A key and a forbidden door play key roles in January Black. They were sparked by this line: Turn the key, walk through the gate…

Also at the time, Taylor Swift’s Love Story was getting overplay on the radio. Couldn’t drive around the block without hearing it. When I gave Matty a girl to obsess over, I used Taylor as a model…hair, eyes, and personality. But, while “Love Story” was on my playlist, it was “You’re Not Sorry” that influenced the tone and direction of middle of the book.

“You’re Not Sorry” (Live)

Apocalyptica’s Faraway vol.2 has been on most of my playlists since I first heard it. It is one of my favorite songs of all time. After Matty does something reckless, Iris begs him, “Don’t slip away from me.” The line is from that song. (Embedding has been disabled by YouTube. The video was shot in a desert.
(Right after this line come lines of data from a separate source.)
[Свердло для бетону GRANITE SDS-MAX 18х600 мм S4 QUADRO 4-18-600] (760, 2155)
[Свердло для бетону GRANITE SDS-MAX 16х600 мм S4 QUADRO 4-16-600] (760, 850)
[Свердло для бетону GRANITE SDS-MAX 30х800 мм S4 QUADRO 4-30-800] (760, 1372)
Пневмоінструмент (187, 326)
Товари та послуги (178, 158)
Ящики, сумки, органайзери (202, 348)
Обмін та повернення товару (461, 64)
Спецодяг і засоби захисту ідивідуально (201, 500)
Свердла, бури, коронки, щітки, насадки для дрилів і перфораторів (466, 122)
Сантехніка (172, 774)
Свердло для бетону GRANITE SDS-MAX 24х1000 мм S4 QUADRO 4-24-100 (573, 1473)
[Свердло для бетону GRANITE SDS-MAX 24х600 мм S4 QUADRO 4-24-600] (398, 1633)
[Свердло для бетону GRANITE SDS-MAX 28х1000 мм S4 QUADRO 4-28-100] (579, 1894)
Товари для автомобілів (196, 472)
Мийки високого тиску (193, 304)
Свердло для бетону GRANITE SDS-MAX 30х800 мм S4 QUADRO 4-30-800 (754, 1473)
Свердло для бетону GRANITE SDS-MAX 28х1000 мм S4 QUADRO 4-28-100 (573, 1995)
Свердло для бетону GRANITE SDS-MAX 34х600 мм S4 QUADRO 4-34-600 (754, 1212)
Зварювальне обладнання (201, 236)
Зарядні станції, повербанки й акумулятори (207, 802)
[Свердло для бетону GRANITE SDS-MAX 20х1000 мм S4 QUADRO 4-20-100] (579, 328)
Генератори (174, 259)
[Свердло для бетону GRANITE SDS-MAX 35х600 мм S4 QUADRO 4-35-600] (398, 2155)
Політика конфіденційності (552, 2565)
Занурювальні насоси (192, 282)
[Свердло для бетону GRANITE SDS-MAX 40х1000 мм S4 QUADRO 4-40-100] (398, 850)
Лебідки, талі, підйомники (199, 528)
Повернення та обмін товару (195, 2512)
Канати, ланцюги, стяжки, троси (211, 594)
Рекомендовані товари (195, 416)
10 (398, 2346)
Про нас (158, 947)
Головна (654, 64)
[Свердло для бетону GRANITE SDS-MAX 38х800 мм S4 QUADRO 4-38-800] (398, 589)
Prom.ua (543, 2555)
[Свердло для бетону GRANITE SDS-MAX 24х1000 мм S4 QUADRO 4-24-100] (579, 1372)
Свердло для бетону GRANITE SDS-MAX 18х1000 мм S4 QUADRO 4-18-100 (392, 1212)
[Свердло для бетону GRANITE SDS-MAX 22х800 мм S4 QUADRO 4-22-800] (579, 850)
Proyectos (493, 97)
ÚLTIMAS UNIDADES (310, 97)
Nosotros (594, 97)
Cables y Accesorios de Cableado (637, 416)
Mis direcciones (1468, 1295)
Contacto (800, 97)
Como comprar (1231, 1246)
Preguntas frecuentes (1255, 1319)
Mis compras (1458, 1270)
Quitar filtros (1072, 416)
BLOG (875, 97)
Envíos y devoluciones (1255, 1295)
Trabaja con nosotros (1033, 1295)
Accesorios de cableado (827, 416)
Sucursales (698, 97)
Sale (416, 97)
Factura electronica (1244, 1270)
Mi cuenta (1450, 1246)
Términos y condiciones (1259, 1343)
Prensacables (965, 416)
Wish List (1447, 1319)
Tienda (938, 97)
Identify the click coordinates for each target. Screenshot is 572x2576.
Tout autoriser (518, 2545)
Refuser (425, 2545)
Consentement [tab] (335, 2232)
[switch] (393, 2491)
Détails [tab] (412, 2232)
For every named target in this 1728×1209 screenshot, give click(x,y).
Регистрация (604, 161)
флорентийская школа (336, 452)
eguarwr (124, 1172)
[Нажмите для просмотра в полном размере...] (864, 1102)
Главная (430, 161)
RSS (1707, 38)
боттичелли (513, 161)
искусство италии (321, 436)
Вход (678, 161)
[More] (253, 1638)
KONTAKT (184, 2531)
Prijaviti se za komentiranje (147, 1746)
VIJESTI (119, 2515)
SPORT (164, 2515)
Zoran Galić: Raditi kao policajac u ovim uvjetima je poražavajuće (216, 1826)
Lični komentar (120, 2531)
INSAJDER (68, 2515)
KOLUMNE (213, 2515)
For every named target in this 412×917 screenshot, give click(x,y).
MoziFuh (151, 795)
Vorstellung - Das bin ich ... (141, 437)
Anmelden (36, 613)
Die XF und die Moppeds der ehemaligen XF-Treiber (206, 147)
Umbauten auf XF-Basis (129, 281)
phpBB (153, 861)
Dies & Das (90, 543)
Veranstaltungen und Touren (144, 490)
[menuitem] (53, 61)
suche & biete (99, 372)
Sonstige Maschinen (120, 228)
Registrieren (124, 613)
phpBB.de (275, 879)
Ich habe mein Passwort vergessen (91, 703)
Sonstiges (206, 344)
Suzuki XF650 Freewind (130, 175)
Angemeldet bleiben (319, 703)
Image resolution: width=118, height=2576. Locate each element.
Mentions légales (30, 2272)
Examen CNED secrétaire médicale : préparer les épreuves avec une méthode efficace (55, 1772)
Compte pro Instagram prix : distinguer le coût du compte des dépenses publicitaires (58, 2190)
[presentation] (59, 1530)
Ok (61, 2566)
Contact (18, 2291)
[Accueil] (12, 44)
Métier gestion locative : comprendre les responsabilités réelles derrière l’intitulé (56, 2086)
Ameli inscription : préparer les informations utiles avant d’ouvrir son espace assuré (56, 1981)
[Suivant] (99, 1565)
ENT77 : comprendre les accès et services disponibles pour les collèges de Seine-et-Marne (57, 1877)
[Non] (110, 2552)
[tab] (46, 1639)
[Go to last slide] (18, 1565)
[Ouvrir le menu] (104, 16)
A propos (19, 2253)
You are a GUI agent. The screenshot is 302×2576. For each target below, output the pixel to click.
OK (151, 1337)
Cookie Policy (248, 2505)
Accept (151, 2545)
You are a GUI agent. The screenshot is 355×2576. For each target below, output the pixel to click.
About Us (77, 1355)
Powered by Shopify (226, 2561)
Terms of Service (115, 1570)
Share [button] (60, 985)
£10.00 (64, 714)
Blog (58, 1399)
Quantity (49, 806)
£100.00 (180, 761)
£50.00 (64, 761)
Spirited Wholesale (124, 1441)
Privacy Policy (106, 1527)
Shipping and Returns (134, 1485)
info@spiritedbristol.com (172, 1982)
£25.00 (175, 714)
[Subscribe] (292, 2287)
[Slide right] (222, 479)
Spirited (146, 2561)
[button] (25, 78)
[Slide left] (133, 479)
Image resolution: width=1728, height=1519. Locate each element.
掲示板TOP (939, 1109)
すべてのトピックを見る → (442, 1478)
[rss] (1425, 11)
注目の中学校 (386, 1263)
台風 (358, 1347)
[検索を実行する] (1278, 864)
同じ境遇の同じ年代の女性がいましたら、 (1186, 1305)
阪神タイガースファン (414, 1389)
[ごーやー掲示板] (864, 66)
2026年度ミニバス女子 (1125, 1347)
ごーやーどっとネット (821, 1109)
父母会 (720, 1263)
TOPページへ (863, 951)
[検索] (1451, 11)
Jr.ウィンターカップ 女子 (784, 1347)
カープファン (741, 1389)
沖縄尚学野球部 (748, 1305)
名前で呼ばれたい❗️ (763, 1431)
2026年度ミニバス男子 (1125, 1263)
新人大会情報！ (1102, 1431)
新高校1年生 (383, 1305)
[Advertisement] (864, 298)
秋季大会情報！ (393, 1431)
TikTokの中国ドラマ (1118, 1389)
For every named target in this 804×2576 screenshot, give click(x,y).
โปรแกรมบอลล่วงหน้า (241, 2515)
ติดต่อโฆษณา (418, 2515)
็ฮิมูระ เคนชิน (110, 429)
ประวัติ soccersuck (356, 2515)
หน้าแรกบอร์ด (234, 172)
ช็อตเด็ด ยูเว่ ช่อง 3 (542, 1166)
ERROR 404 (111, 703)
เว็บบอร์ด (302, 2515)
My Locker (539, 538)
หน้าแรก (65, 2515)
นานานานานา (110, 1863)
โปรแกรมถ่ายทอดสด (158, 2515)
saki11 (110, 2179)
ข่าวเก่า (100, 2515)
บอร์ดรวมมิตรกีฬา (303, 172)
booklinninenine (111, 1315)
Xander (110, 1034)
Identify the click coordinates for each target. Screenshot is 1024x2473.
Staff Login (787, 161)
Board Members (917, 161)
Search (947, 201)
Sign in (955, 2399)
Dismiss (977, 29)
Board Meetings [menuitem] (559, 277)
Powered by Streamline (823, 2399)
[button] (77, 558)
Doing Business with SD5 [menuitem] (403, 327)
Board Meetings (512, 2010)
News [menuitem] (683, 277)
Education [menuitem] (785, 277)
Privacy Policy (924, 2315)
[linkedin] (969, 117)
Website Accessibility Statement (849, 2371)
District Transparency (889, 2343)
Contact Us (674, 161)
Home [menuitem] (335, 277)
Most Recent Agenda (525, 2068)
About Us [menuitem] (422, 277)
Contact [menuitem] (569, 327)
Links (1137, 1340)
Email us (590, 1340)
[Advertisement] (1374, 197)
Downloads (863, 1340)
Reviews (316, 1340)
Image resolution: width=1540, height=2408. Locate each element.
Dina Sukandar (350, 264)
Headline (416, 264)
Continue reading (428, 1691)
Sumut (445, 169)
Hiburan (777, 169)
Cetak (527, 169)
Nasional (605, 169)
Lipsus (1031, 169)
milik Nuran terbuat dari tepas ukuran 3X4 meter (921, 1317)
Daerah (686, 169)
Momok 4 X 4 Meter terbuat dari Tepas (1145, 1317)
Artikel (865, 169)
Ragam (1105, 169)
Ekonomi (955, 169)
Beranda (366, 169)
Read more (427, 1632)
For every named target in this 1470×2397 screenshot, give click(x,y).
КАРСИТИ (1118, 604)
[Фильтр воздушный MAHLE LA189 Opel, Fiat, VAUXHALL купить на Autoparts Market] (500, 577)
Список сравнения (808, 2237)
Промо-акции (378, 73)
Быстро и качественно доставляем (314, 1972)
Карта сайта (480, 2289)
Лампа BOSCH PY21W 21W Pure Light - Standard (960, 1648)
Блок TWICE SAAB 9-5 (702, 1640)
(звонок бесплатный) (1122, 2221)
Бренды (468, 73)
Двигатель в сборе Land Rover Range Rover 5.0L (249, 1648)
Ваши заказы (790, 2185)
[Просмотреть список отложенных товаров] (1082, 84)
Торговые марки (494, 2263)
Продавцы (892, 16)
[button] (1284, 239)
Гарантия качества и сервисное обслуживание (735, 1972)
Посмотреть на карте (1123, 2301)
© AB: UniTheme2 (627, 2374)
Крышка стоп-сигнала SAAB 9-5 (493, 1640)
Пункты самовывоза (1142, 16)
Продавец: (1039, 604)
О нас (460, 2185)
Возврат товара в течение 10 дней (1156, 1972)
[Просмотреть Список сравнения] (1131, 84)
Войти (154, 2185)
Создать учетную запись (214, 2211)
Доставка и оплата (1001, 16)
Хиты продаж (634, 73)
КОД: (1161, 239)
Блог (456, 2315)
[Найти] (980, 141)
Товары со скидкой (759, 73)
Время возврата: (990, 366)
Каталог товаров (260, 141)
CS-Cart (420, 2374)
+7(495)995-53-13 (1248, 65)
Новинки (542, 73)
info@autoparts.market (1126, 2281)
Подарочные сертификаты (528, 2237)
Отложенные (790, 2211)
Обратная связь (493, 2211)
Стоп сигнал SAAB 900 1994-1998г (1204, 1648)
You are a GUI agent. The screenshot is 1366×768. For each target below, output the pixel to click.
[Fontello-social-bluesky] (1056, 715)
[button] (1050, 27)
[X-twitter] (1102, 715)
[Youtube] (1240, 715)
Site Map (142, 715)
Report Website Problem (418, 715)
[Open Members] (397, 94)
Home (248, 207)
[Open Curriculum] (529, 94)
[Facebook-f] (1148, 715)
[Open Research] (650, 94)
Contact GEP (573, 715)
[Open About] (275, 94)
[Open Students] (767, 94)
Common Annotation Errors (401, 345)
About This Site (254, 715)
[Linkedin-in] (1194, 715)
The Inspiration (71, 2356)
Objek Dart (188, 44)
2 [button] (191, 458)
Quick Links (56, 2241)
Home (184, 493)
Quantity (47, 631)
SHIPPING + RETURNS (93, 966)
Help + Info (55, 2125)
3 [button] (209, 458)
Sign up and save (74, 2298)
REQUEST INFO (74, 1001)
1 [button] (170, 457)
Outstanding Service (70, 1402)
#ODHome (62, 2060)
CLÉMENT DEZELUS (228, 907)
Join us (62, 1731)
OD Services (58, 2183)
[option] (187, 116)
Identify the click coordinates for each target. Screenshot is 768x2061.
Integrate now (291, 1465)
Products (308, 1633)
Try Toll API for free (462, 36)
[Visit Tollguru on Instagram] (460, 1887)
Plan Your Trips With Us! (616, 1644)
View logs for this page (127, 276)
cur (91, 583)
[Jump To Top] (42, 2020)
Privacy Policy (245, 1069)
The band dresses up as Bedouin to play their cellos in a desert. And there’s a blond chick singing.)

I finished January Black in April 2010, but during my first major edit, I was listening to Christian Kane. I’m a Leverage fan; Elliot is my favorite of the crew. This song was featured in Season 3, and I played it to death while editing the last third of the book.

Christian Kane: “Thinking of You”

While I was writing January Black, my son turned 2. Songs that he wanted to listen to ended up on my playlist, and got more play than mine, to be honest. They didn’t influence the story much (or maybe they did), but they are a part the story’s creation so I’ve included the videos. I have added what he calls these songs before the titles.

(Baba Riley) The Who: “Baba O’Riley”

(The Guy Ra-Ra) Sam Tsui: “Lady Gaga Medley”

(The Friends Ra-Ra) Glee Cast: “Bad Romance”

Yes…these were my son’s favorite songs for more than a year. (If that seems unusual, try his fear of Disney films. The only one he’ll watch is Cars, but not on a screen larger than an iPhone.) He’s four now. His favorite song is Adele’s “Rollin’ in the Deep,” although “Rumor Has It” recently made a big impression. I think it’s all the hand clapping.

So…I gave you Dream Theater, Taylor Swift, Apocalyptica, Christian Kane, Glee and Sam Tsui. What else? Oh yeah…King Hadrian has a habit of changing subjects mid-conversation. This might have had some influence on that….

Rock Sugar: Don’t Stop the Sandman

January Black blurb:

Sixteen-year-old Matty Ducayn is a disappointment to everyone who knows him. As the son of The Hill’s commandant, he is expected conform to a strict, unspoken code of conduct. Small acts of defiance over years—like playing in the dirt and walking on the grass—have earned him a reputation for being unruly, but it’s his sarcastic test answers that finally get him expelled from school. Instead of punishing him, King Hadrian offers Matty a diploma, with a catch. He must answer a question: What was January Black?

 

With the help of Iris, a gardener on his father’s staff, Matty takes his quest beyond The Hill’s walls and tightly controlled media. But trying to solve the puzzle puts him on a collision course with the Janus Law, a royal decree mandating death to those who trespass in a forbidden garden. Has Hadrian set him up from the beginning to lose?

 Wendy’s Bio

Wendy Russo got her start writing in the sixth grade. That story involved a talisman with crystals that had to be found and assembled before bad things happened, and dialog that read like a homeroom’s morning roll call. Since then, she’s majored in journalism (for one semester), published poetry, taken a course on short novels, and watched most everything ever filmed by Quentin Tarantino. It’s possible to see his influence in her work if you look.

After spending her formidable years in Wyoming’s Big Horn Basin, Wendy moved to Baton Rouge, Louisiana, where she now works for LSU as an IT analyst. She’s a wife, a mom, a Tiger, a Who Dat, and she falls asleep on her couch at 8:30 on weeknights.